[Exercise material]
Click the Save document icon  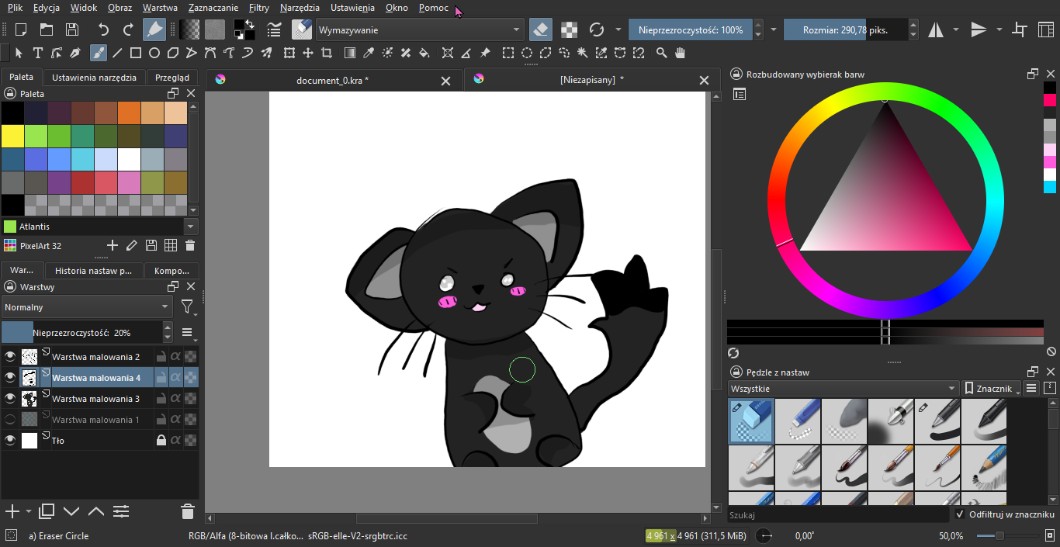click(x=72, y=30)
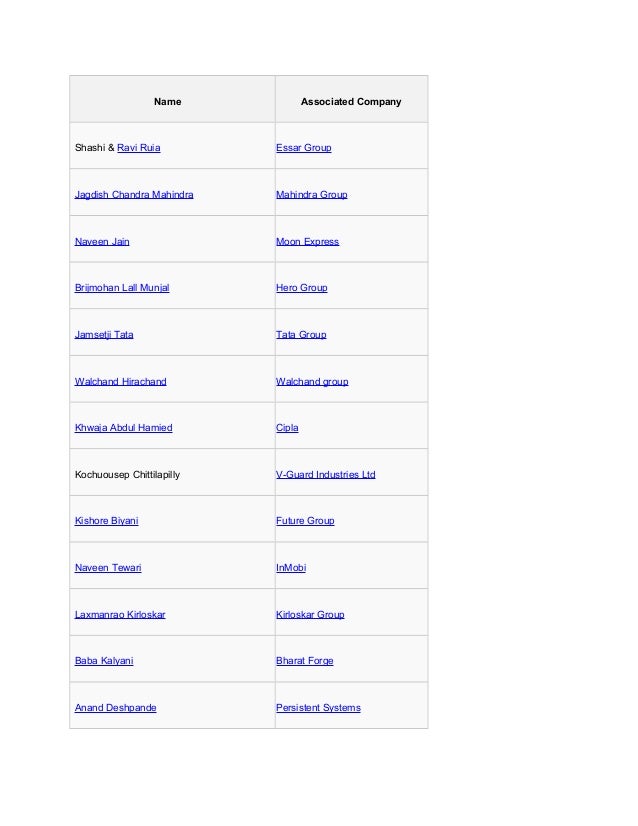
Task: Open the Anand Deshpande link
Action: [x=115, y=707]
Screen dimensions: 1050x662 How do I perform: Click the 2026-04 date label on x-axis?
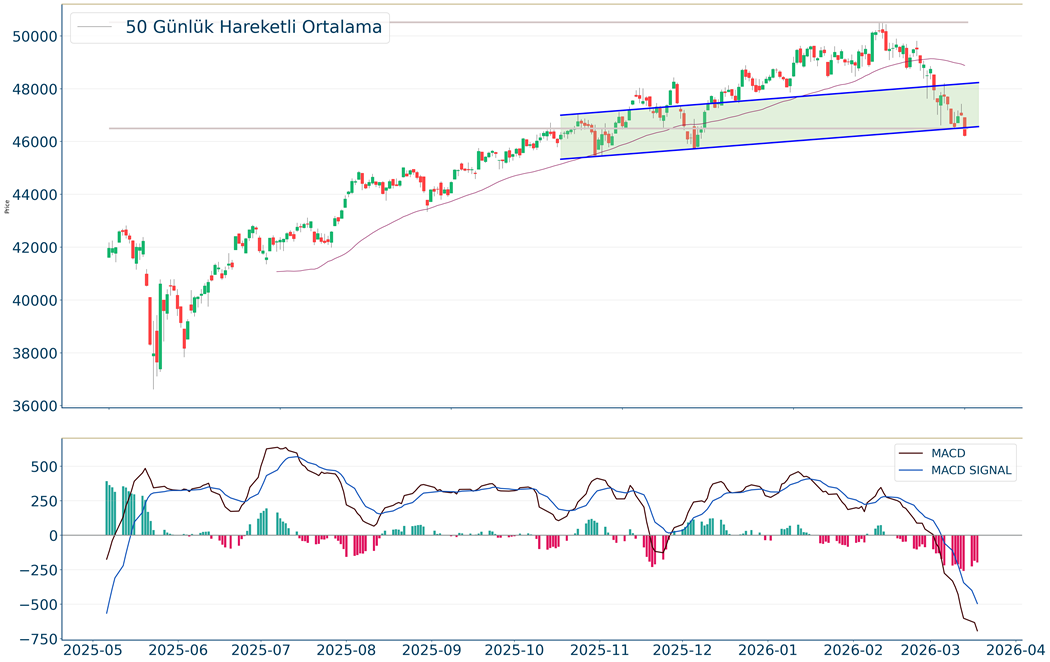point(1019,650)
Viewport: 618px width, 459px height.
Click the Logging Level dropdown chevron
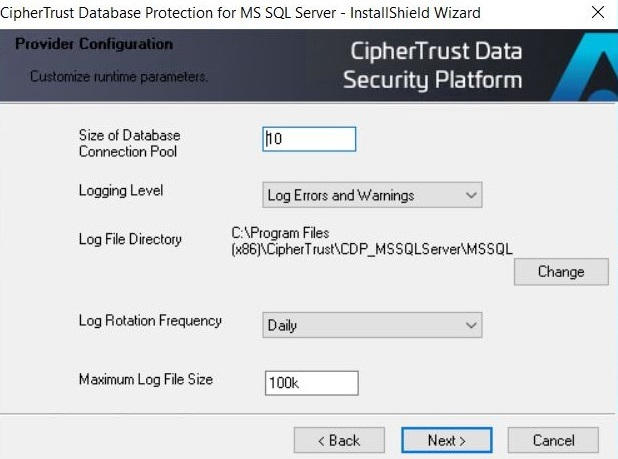[471, 195]
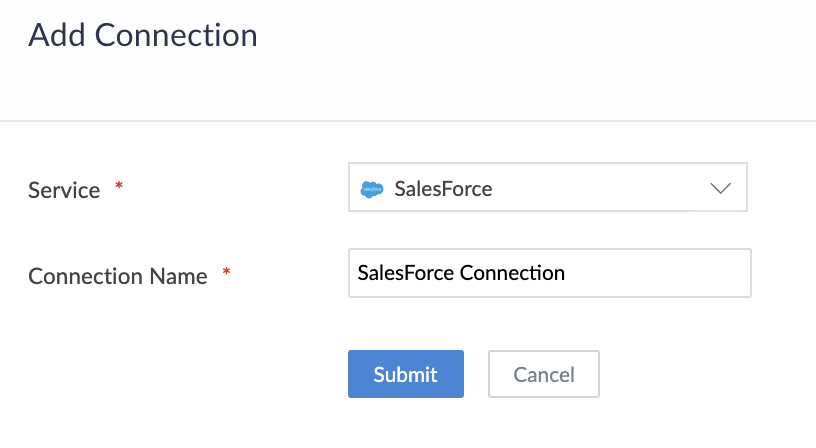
[/Exercise material]
**Exercise objective**
From the line that holds "Viewport: 618px width, 459px height." to the last line of the records, please copy each line exactly and nothing else. Pictures stay out.

**Task solution**
Viewport: 618px width, 459px height.
Click the Logging Level dropdown chevron
[471, 195]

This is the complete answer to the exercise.